Vermeil hasn’t lost a step in K.C.

? It worked here, a generation ago.

It worked again, four seasons ago, in St. Louis.

And now, in Kansas City, it is working yet again.

Unbridled emotion, raw as an open wound. Scalding tears and those grizzly-embrace hugs. That fierce clasping and squeezing of the back of your neck and that soul-searing stare that pierces your eyeballs and makes you want to walk through Hades in a gasoline suit for the man.

Game balls presented as though they were ingots of gold, and mutely accepted by large men as though they were receiving Holy Communion.

The coach reaches into his chest and flings his heart out there on the locker room floor and wants to know who’s willing to do the same, and pretty soon even those who think it sappy and cornpone are surprised to find their own flopping about down there with the others.

Dick Vermeil hasn’t lost a step, baby.

Sixty-six, going on 26. A Gray Panther. Or, maybe, the Silver Fox. Making grandfathers proud of every liver spot.

Able to relate, educate, elevate, motivate, accelerate, generate, duplicate, placate.

The Kansas City Chiefs have begun the season 3-0. Just as the Eagles did in 1980. Just as the Rams did in 1999.

Dick Vermeil could become the first coach to take three different teams to the Super Bowl.

This is the sort of frenzied loyalty the man inspires: There is out there on the Internet a Web site — “www.PetitionOnline.com — on which it is possible to vote on subjects such as prosecution of war criminals, global affairs, military airfares, and … and … a pledge for Dick Vermeil to remain as head coach of the Chiefs beyond his current contract.

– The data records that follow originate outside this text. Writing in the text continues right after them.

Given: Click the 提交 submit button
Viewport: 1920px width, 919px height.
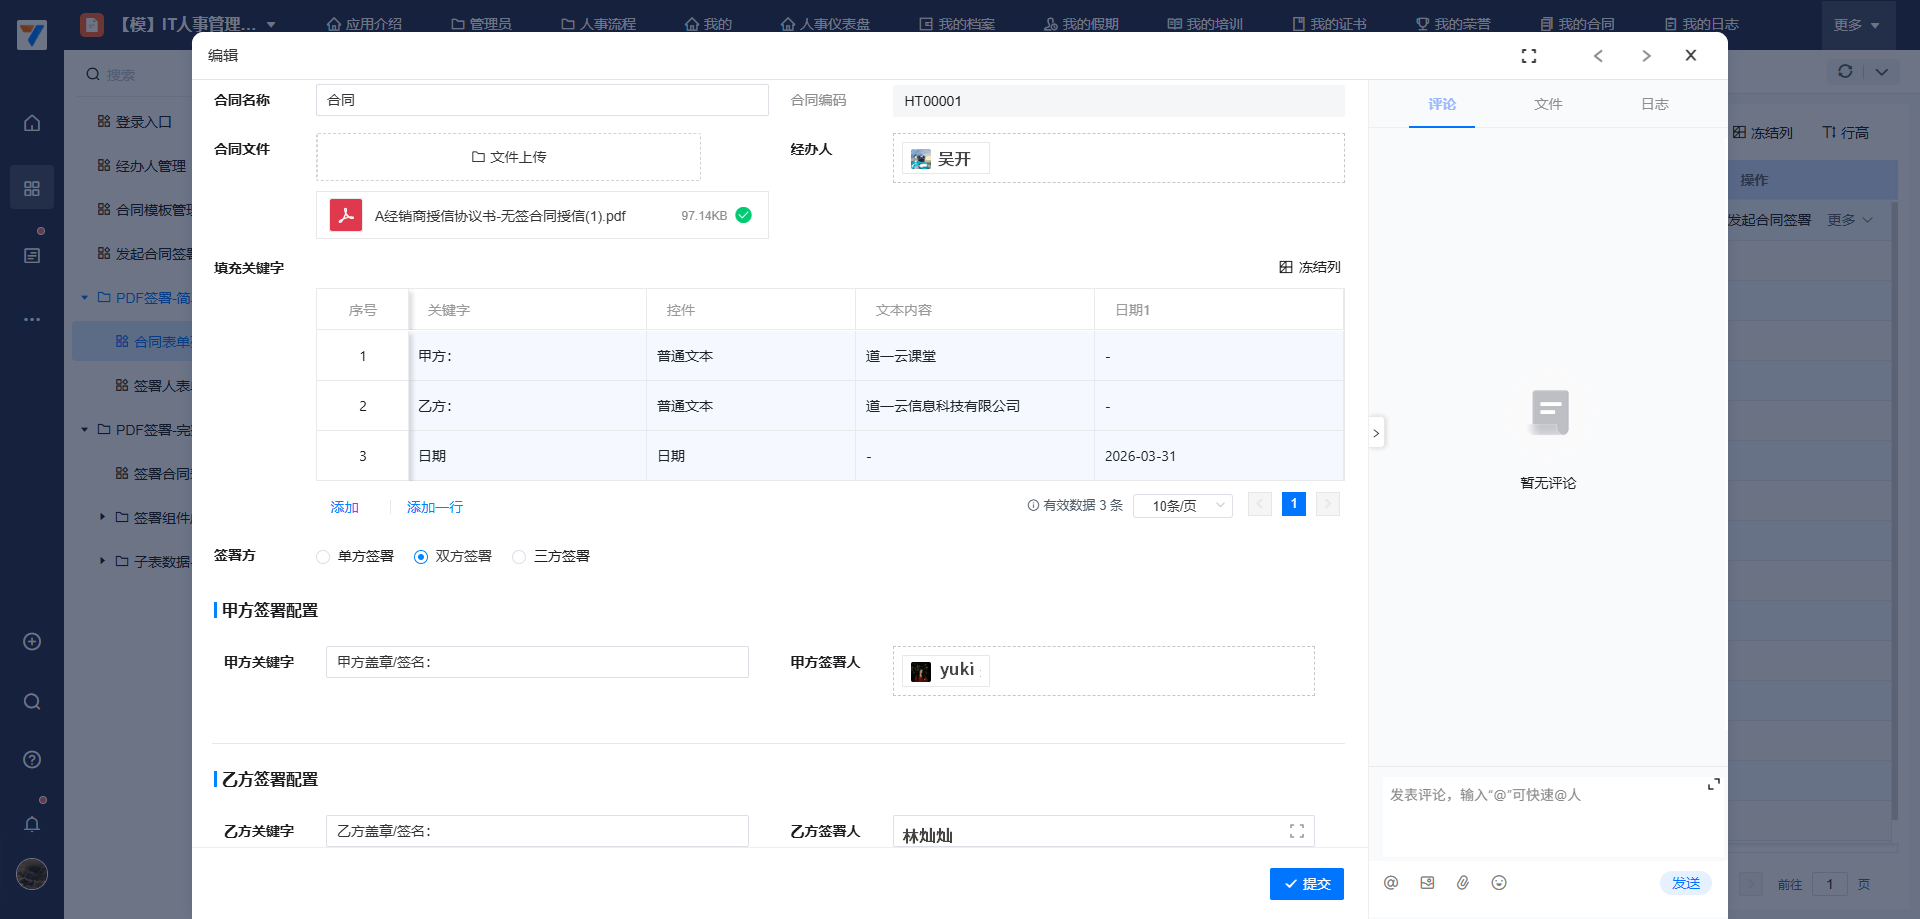Looking at the screenshot, I should [x=1306, y=884].
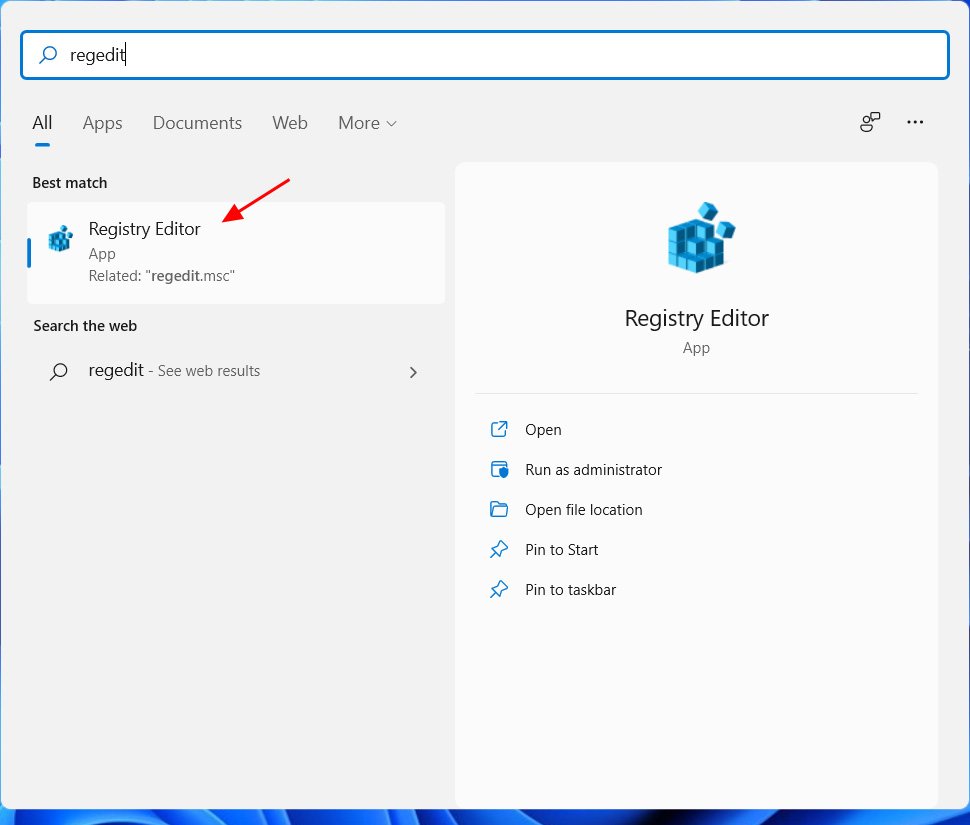The image size is (970, 825).
Task: Open regedit See web results entry
Action: pos(174,371)
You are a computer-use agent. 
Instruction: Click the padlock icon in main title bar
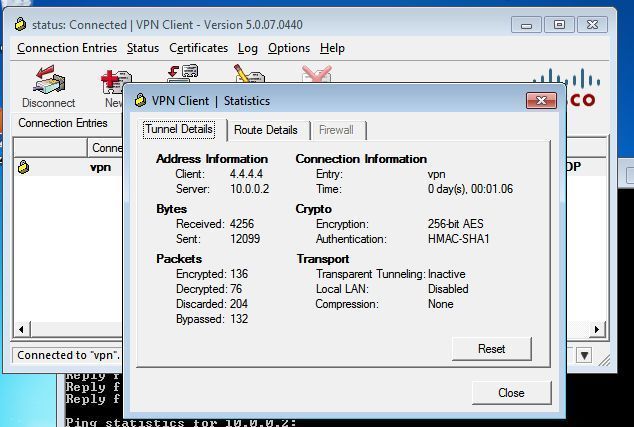point(18,24)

At last check, 878 had signed the petition.

They don’t just want him for now, they want him forever.

The petition, which reads like a hyperventilating love poem, cites, among other attributes of the coach, his “sagacity.” Who was the last NFL coach to be connected to “sagacity?” That would be a long and fruitless search.

Besides his oratorical skills and his perpetually open emotional floodgates, Vermeil is employing much the same offensive approach that worked in his previous stops — that is, find as many ways as possible to get the ball into the hands of a back who may not be very big but plays like it, willing to take shattering hits and yet keeps coming back for more.

It was Wilbert Montgomery in Philadelphia, gloriously reckless, subjecting those of us chronicling the Birds to what became known as the Wilbert Watch as we waited and waited and waited for the medics and trainers to put him back together after a game.

In St. Louis, it was Marshall Faulk, compact and remarkably sturdy, a game-breaker as runner or receiver.

In K.C., it is Priest Holmes, worth his weight in precious gems to the Fantasy League players — 24 touchdowns and 2,287 rushing-receiving yards last year.

Vermeil scripted the perfect ending for himself, walking away from the Rams right after taking them from worst to first. Into the sunset and out to his farm outside Philly. And then he went and risked it all by coming back, unable to resist Carl Peterson, the Chiefs’ president and Vermeil’s pal for almost forever.

He admitted he thought he might have made a mistake, coming back yet again.

But now he is creeping up on history. Cue the Kleenex.